Task requirements >> Output the whole listing exactly, except for the pictures in it.

Input material >>
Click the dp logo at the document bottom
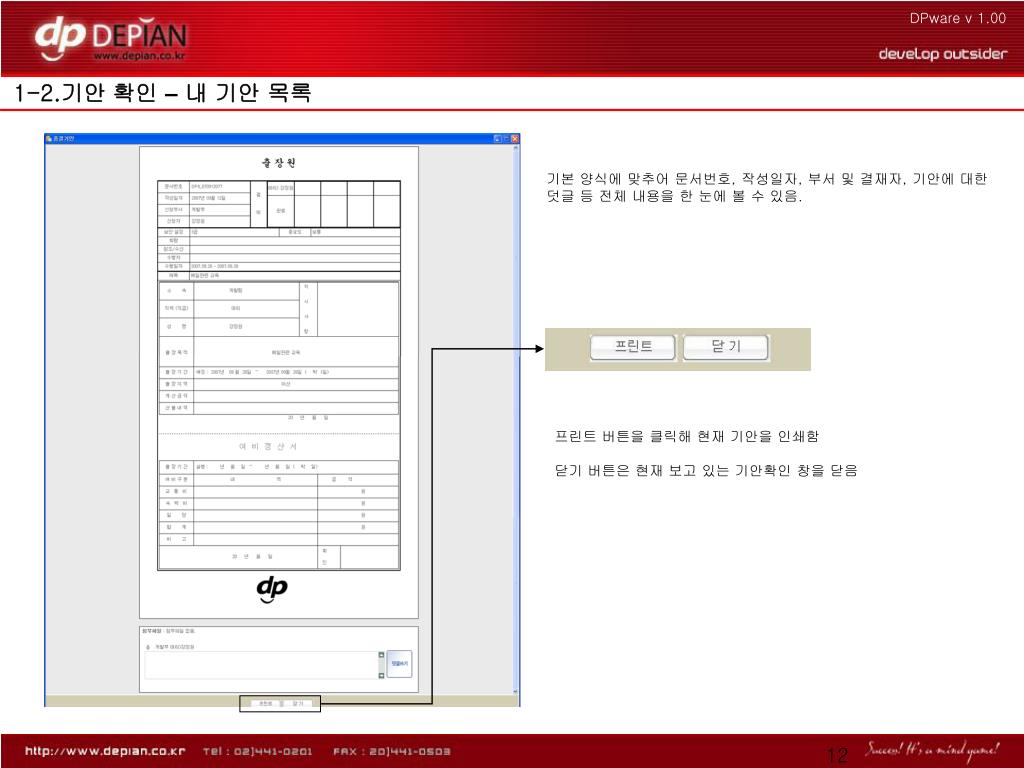1024x768 pixels. coord(272,589)
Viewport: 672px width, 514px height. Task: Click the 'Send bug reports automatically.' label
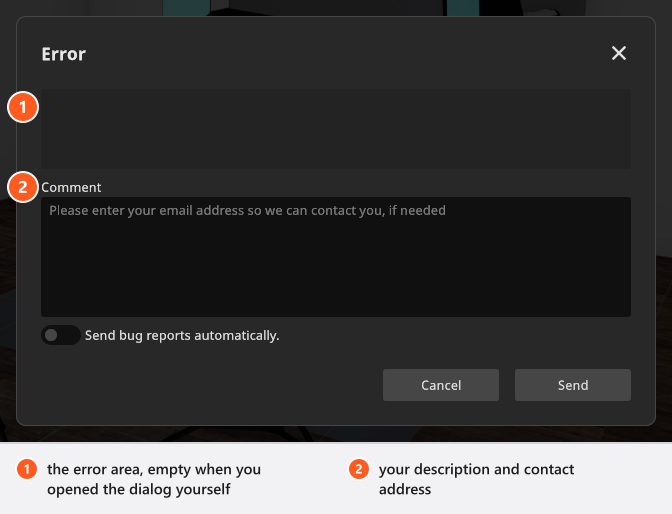182,335
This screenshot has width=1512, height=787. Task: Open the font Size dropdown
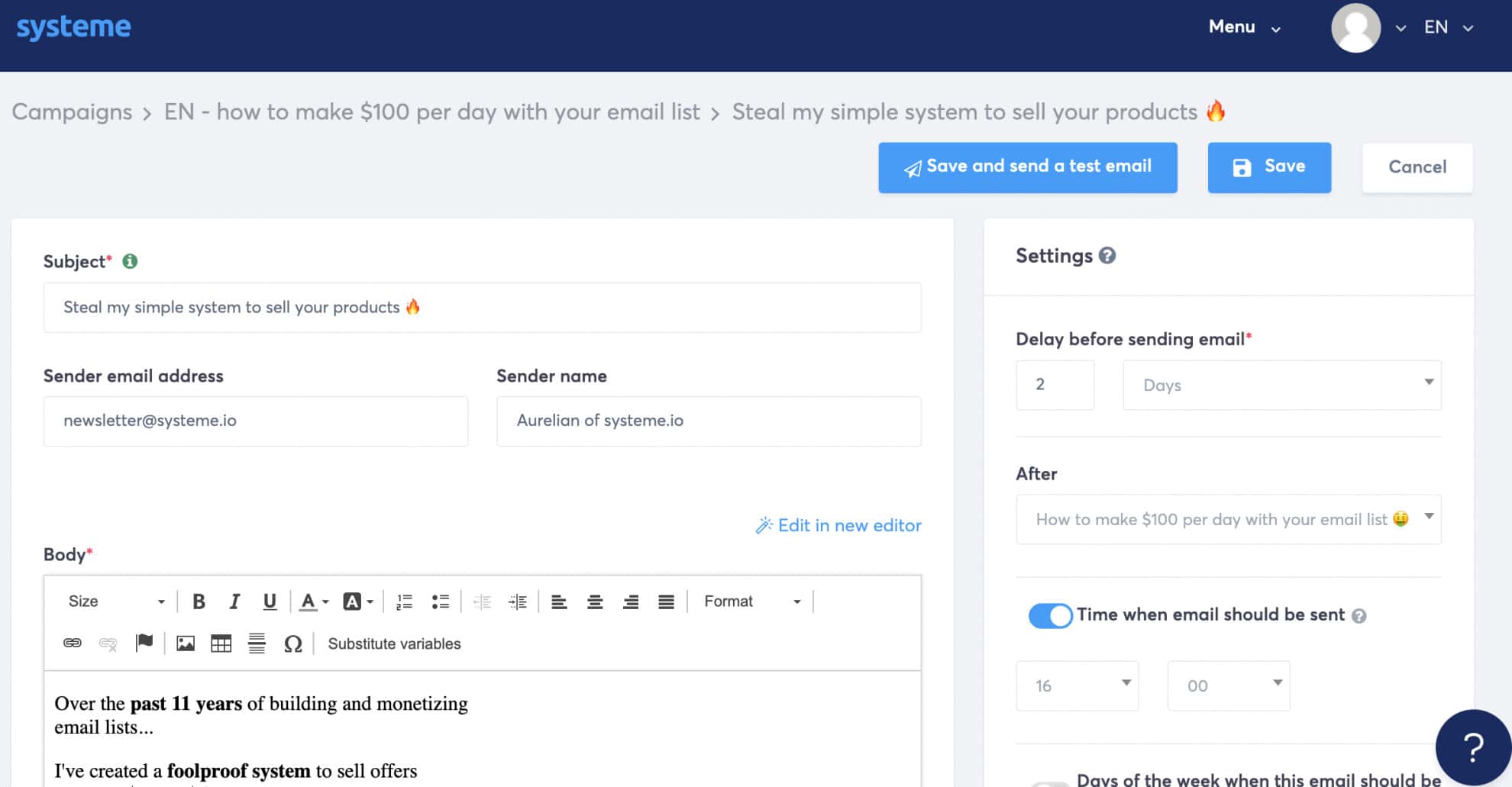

Response box >>
Click the dp logo at the document bottom
1024x768 pixels. coord(272,589)
Viewport: 672px width, 514px height. Task: Click the 'Send bug reports automatically.' label
182,335
This screenshot has width=1512, height=787. Task: Open the font Size dropdown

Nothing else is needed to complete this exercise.